Exercise aim: For the material that follows, return exactly the lines from the one with "Ghost story (Le" through the one with "Gardiens des cités perdues, tome 8", both ends included.

Input records:
=====

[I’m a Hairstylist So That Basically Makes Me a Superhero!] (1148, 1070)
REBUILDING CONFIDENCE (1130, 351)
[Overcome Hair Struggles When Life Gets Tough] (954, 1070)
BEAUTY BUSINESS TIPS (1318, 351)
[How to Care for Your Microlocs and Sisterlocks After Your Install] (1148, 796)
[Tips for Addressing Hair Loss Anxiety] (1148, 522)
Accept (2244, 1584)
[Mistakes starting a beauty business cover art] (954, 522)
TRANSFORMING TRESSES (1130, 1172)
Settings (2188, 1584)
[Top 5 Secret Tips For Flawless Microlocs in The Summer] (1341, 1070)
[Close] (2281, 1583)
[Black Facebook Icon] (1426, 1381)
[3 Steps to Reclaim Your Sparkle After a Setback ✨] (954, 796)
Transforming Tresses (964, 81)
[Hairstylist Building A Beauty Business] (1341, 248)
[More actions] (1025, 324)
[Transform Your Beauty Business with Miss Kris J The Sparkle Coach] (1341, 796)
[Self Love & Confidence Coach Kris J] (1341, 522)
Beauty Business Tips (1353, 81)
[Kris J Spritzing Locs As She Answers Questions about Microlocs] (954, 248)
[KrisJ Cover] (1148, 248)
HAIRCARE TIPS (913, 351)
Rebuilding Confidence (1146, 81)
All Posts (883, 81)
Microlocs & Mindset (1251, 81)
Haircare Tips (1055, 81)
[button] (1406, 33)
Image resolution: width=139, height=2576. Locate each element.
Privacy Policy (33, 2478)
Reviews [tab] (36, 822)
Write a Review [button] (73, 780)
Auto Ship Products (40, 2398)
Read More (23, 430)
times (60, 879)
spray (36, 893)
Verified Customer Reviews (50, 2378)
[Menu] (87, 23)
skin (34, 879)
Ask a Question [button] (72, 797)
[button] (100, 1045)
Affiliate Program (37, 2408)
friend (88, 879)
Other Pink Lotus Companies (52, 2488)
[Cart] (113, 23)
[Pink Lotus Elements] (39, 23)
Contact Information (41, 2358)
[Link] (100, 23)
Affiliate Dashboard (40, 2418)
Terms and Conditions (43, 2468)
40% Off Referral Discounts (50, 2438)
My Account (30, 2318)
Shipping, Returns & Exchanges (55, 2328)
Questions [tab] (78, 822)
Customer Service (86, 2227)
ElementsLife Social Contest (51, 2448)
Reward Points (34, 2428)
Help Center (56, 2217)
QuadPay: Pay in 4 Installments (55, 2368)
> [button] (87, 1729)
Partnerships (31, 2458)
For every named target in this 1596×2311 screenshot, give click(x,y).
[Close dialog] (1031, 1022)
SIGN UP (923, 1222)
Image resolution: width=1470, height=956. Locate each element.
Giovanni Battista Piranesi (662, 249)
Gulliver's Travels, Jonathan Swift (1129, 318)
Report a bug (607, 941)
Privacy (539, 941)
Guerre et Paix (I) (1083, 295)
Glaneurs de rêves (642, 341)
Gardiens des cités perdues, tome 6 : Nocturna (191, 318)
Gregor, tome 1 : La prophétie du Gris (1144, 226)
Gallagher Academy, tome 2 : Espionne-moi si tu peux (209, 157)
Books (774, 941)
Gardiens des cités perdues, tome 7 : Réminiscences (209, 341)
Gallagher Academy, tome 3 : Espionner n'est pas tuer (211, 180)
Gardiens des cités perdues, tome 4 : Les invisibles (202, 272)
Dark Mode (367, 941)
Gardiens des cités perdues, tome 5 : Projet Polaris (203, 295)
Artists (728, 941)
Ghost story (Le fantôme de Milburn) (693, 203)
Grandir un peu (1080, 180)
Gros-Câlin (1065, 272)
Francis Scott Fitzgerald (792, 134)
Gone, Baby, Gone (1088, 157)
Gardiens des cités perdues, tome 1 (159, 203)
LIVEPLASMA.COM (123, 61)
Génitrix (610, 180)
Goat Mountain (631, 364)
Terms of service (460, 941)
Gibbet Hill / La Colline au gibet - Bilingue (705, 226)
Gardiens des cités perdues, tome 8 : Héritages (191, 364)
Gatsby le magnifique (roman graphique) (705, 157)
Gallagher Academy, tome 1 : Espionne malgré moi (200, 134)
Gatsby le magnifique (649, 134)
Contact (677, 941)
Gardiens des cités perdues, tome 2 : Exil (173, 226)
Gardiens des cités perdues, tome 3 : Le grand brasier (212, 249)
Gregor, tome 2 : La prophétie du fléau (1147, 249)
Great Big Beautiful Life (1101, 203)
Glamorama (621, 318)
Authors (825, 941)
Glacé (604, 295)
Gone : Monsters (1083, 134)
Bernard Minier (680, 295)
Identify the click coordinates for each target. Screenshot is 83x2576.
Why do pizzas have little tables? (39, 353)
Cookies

=====

Task response:
Ghost story (Le fantôme de Milburn) (693, 203)
Grandir un peu (1080, 180)
Gros-Câlin (1065, 272)
Francis Scott Fitzgerald (792, 134)
Gone, Baby, Gone (1088, 157)
Gardiens des cités perdues, tome 1 (159, 203)
LIVEPLASMA.COM (123, 61)
Génitrix (610, 180)
Goat Mountain (631, 364)
Terms of service (460, 941)
Gibbet Hill / La Colline au gibet - Bilingue (705, 226)
Gardiens des cités perdues, tome 8 : Héritages (191, 364)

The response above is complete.